- _Requirement_: Write what comes next in the commentary on Saul's beginning in Acts, picking up after its final sentence.

··· Quoted passage

Acts (Part 14) - Saul's Beginning
After Saul meets Christ on the road to Damascus, Luke tells us that he meets Ananias who lays hands on him, allowing him to regain his sight and be filled with the Holy Ghost. Then Luke says that Paul immediately proclaims Jesus in the synagogues, confounding the Jews and proving that Jesus was the Christ (9:20-22). This riles the Jews who, as Saul did with Stephen, interpret Saul’s teaching as blasphemous and therefore seek to put him to death (albeit outside the bounds of Jewish or civil legal formalities). The Christians of Damascus learn of the plot against Saul and usher him out of the city by means of a lowered basket over the city wall, since the gates were watched by their enemies (9:23-25). Saul journeys to Jerusalem and finds the Christians there still afraid of him because of his prior threats and violence. However, Barnabas aids Saul in his introduction to the church in Jerusalem. Paul preaches and debates in Jerusalem just as he did in Damascus. And just as in Damascus, the Jews of Jerusalem plot to kill him. So the Christians of Jerusalem send Saul to Caesarea, a seaport on the Mediterranean, where Saul then takes a boat to Tarsus (in the region of Cilicia in Asia Minor—modern day Turkey).

······
··· Data rows

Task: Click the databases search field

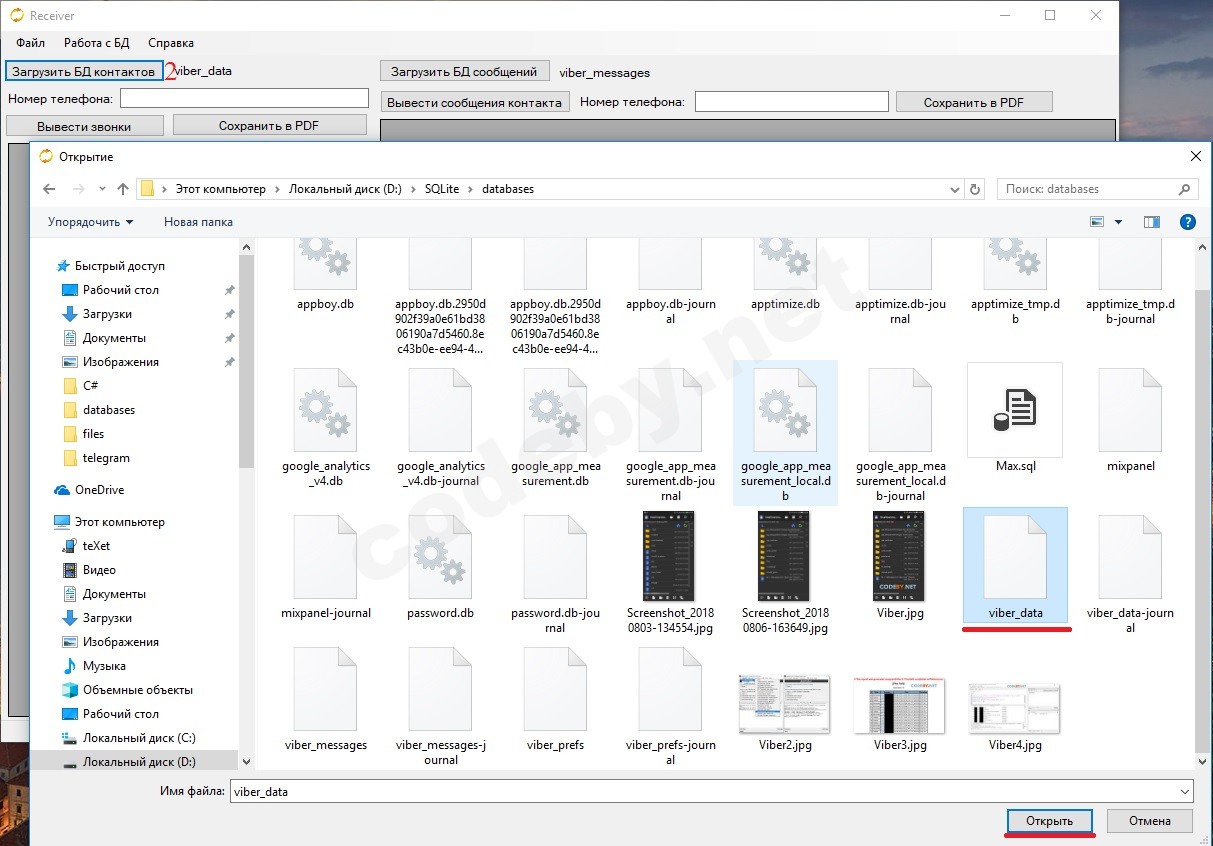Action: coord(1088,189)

······
··· Data rows

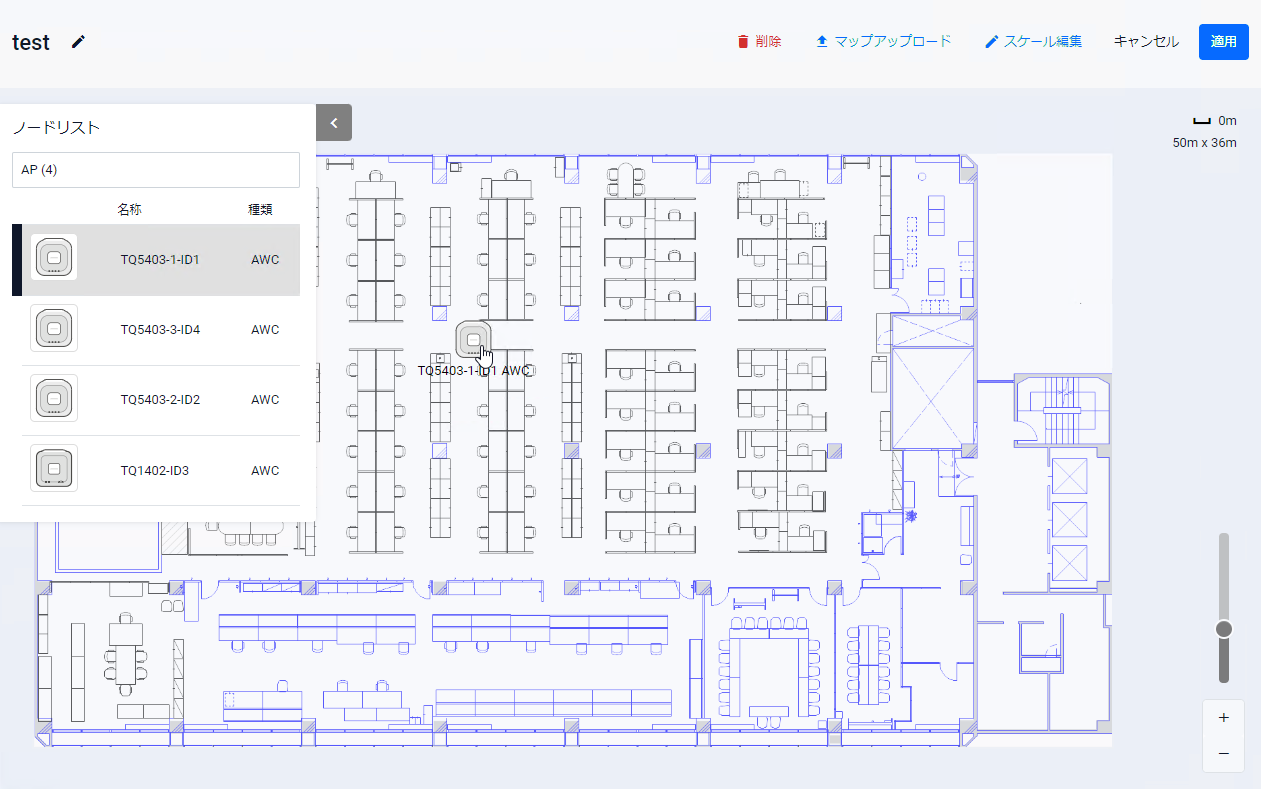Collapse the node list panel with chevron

······

- _Output below_:
Paul also discusses this time period—the first years after his salvation—in his letter to the Galatians. There (1:17) Paul says that the first thing he did was travel from Damascus into Arabia (south of Damascus and east of the Jordan river). Then he came back to Damascus and stayed there three years before leaving to go to Jerusalem (1:18a). He stayed in Jerusalem only 15 days, and while there he saw only Peter and James, the Lord’s brother, but not any of the other apostles (1:18b-19)—and of this he is very insistent (1:20). After the two weeks in Jerusalem, he travels to the regions of Syria and Cilicia (1:21), where it appears he remained for about 14 years (2:1) before coming back to Jerusalem. On his return to Jerusalem, he finally meets up with other apostles, and he presents his ministry to them. They agree with what he has been doing and recognize his call by Christ to the Gentiles just as they have been called to the Jews (2:1-9).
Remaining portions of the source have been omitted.